Przyczajony Lampart
Serial „Lampart”, czyli jak rodziły się Włochy i co to znaczy dziś. Dał im przykład Bonaparte
Najcięższą obrazą, jakiej doznał naród włoski, było określenie Italii mianem „pojęcia czysto geograficznego”. A jednak autor tych słów, austriacki kanclerz Klemens von Metternich, wiele nie przesadził. Wedle różnych szacunków zaledwie od 2 do 10 proc. mieszkańców Półwyspu Apenińskiego mówiło w połowie XIX w. po włosku, reszta – w dialektach. Pozostały po średniowieczu kampanilizm (przywiązanie wyłącznie do dzwonnicy własnej parafii) tylko częściowo ustąpił miejsca poczuciu przynależności do wspólnot regionalnych – toskańskiej czy lombardzkiej.
Rozciągające się od Neapolu do Palermo Królestwo Obojga Sycylii pod rządami dynastii Burbonów było całkowicie innym światem niż Królestwo Sardynii z głównym ośrodkiem w podalpejskim Turynie, w którym panowała dynastia sabaudzka.
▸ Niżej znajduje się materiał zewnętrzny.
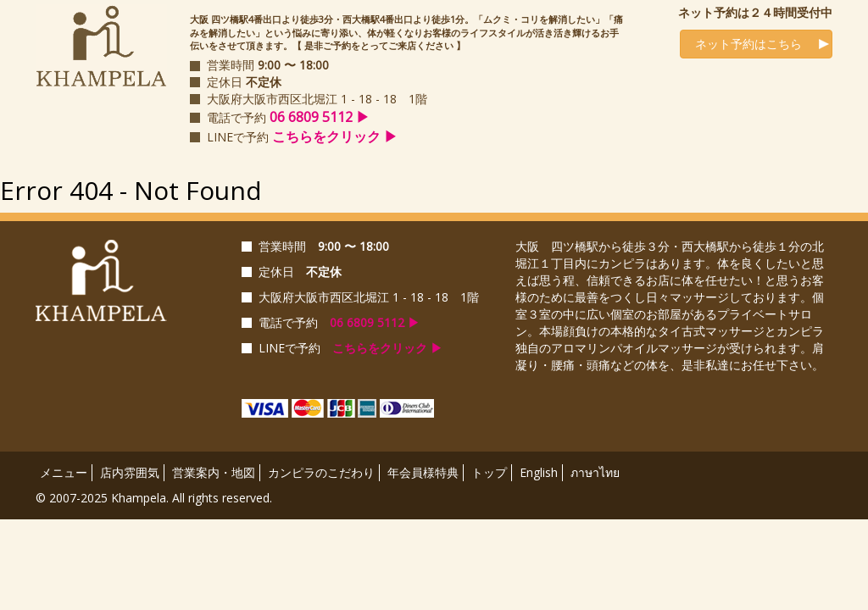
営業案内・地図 (214, 472)
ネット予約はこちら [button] (743, 43)
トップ (489, 472)
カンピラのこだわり (321, 472)
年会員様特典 (423, 472)
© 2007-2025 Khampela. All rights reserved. (153, 497)
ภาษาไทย (595, 472)
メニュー (64, 472)
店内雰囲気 (130, 472)
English (538, 472)
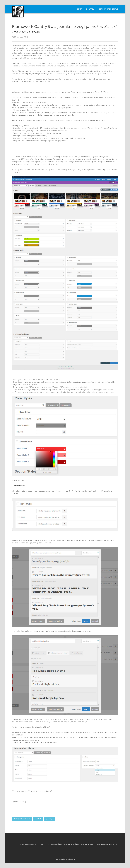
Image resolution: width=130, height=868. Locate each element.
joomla (38, 819)
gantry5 (50, 819)
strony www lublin (22, 819)
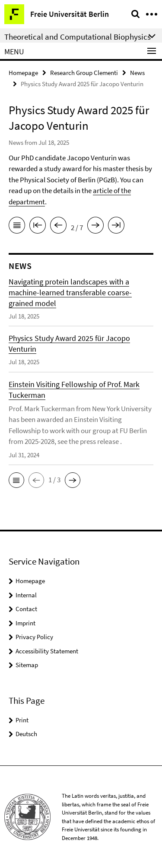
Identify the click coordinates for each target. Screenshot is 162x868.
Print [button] (22, 720)
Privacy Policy (34, 637)
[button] (16, 480)
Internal (26, 595)
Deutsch (26, 734)
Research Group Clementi (84, 72)
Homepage (23, 72)
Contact (26, 609)
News (137, 72)
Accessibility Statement (47, 651)
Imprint (25, 623)
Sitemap (27, 665)
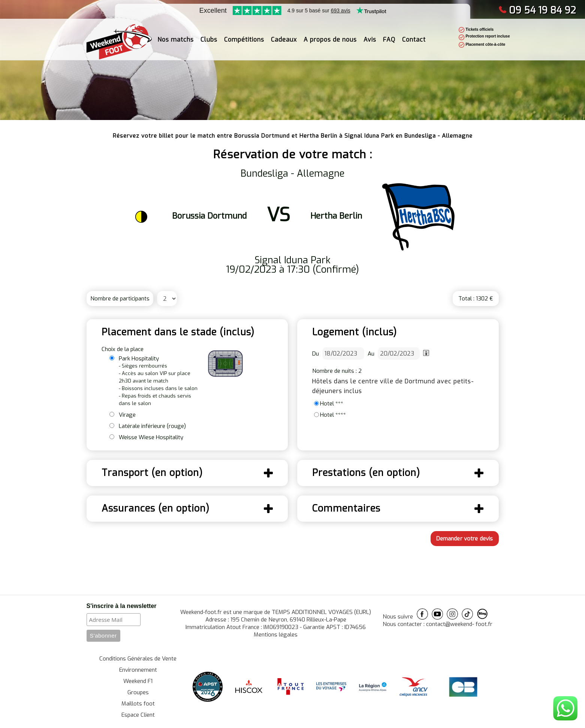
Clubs (209, 36)
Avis (370, 36)
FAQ (389, 36)
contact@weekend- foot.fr (459, 624)
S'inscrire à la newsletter (121, 606)
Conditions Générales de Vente (138, 659)
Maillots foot (138, 704)
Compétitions (244, 36)
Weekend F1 (138, 681)
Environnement (138, 670)
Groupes (138, 692)
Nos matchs (175, 36)
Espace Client (138, 715)
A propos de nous (330, 36)
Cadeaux (284, 36)
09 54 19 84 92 (537, 10)
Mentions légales (275, 635)
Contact (414, 36)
Zdominowaną przez przemysłową burżuazję liberalną monarchię konstytucyjną z Północy od niepiśmiennych, fanatycznie katolickich chłopów z Południa, rządzonych przez pochodzącą często z Hiszpanii arystokrację, oddzielało Państwo Kościelne pod rządami „papieża-króla”. Nad utrzymaniem tego status quo czuwał „związek zawodowy” europejskich monarchów, czyli Święte Przymierze.
Marzenia o Risorgimento – zjednoczeniu (dosłownie: zmartwychwstaniu) niepodległych Włoch jako państwa narodowego – wydawały się w tych warunkach niedorzecznością. Właśnie do tych podziałów, napięć i sporów, skupiających się jak w soczewce w wydarzeniach 1860 r. na Sycylii, nawiązuje serial „Lampart”.
Dał im przykład Bonaparte
Pojęcie Królestwa Italii, funkcjonujące co najwyżej we wczesnym średniowieczu, przywrócił do życia Napoleon. Pochodzący z Korsyki „bóg wojny” żywił wobec Włoch szczególne uczucia, osobiście obejmując stery stworzonej przez siebie Republiki, a potem Królestwa Włoch.